▶
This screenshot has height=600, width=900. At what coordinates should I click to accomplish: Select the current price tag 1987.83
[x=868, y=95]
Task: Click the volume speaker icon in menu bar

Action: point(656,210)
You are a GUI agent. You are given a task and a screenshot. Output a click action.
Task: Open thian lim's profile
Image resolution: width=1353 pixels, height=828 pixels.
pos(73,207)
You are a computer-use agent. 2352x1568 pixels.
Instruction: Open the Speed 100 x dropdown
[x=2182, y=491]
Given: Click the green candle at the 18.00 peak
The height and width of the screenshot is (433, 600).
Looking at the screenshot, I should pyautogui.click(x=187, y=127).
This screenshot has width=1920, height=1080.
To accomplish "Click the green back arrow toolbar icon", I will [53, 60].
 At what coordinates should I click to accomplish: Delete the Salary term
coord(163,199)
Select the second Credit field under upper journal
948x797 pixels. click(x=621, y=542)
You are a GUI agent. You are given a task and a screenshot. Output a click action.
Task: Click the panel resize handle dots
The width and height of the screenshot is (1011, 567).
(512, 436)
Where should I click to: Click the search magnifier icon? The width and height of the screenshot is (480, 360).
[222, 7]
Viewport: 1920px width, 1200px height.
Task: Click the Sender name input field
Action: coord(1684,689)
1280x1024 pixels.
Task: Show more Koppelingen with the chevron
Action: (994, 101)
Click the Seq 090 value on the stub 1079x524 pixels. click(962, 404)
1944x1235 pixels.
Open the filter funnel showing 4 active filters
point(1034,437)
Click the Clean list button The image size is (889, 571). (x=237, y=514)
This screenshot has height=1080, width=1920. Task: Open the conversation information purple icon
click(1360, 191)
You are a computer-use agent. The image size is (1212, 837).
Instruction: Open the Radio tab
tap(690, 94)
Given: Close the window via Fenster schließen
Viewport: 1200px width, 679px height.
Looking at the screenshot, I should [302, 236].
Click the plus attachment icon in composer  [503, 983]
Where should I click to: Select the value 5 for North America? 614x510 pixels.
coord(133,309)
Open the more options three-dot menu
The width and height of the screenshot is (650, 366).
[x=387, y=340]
◀
» **GIVEN TASK**: Please rewrite all of the material above as a numbered list, one line per item, leaving out the blank lines.

» **SOLVED PROBLEM**:
1. This screenshot has height=600, width=900. At what coordinates should I click to accomplish: Select the current price tag 1987.83
2. [x=868, y=95]
3. Task: Click the volume speaker icon in menu bar
4. Action: point(656,210)
5. You are a GUI agent. You are given a task and a screenshot. Output a click action.
6. Task: Open thian lim's profile
7. Image resolution: width=1353 pixels, height=828 pixels.
8. pos(73,207)
9. You are a computer-use agent. 2352x1568 pixels.
10. Instruction: Open the Speed 100 x dropdown
11. [x=2182, y=491]
12. Given: Click the green candle at the 18.00 peak
13. The height and width of the screenshot is (433, 600).
14. Looking at the screenshot, I should pyautogui.click(x=187, y=127).
15. This screenshot has width=1920, height=1080.
16. To accomplish "Click the green back arrow toolbar icon", I will [53, 60].
17.  At what coordinates should I click to accomplish: Delete the Salary term
18. coord(163,199)
19. Select the second Credit field under upper journal
20. 948x797 pixels. click(x=621, y=542)
21. You are a GUI agent. You are given a task and a screenshot. Output a click action.
22. Task: Click the panel resize handle dots
23. The width and height of the screenshot is (1011, 567).
24. (512, 436)
25. Where should I click to: Click the search magnifier icon? The width and height of the screenshot is (480, 360).
26. [222, 7]
27. Viewport: 1920px width, 1200px height.
28. Task: Click the Sender name input field
29. Action: coord(1684,689)
30. 1280x1024 pixels.
31. Task: Show more Koppelingen with the chevron
32. Action: (994, 101)
33. Click the Seq 090 value on the stub 1079x524 pixels. click(962, 404)
34. 1944x1235 pixels.
35. Open the filter funnel showing 4 active filters
36. point(1034,437)
37. Click the Clean list button The image size is (889, 571). (x=237, y=514)
38. This screenshot has height=1080, width=1920. Task: Open the conversation information purple icon
39. click(1360, 191)
40. You are a computer-use agent. The image size is (1212, 837).
41. Instruction: Open the Radio tab
42. tap(690, 94)
43. Given: Close the window via Fenster schließen
44. Viewport: 1200px width, 679px height.
45. Looking at the screenshot, I should [302, 236].
46. Click the plus attachment icon in composer  [503, 983]
47. Where should I click to: Select the value 5 for North America? 614x510 pixels.
48. coord(133,309)
49. Open the more options three-dot menu
50. The width and height of the screenshot is (650, 366).
51. [x=387, y=340]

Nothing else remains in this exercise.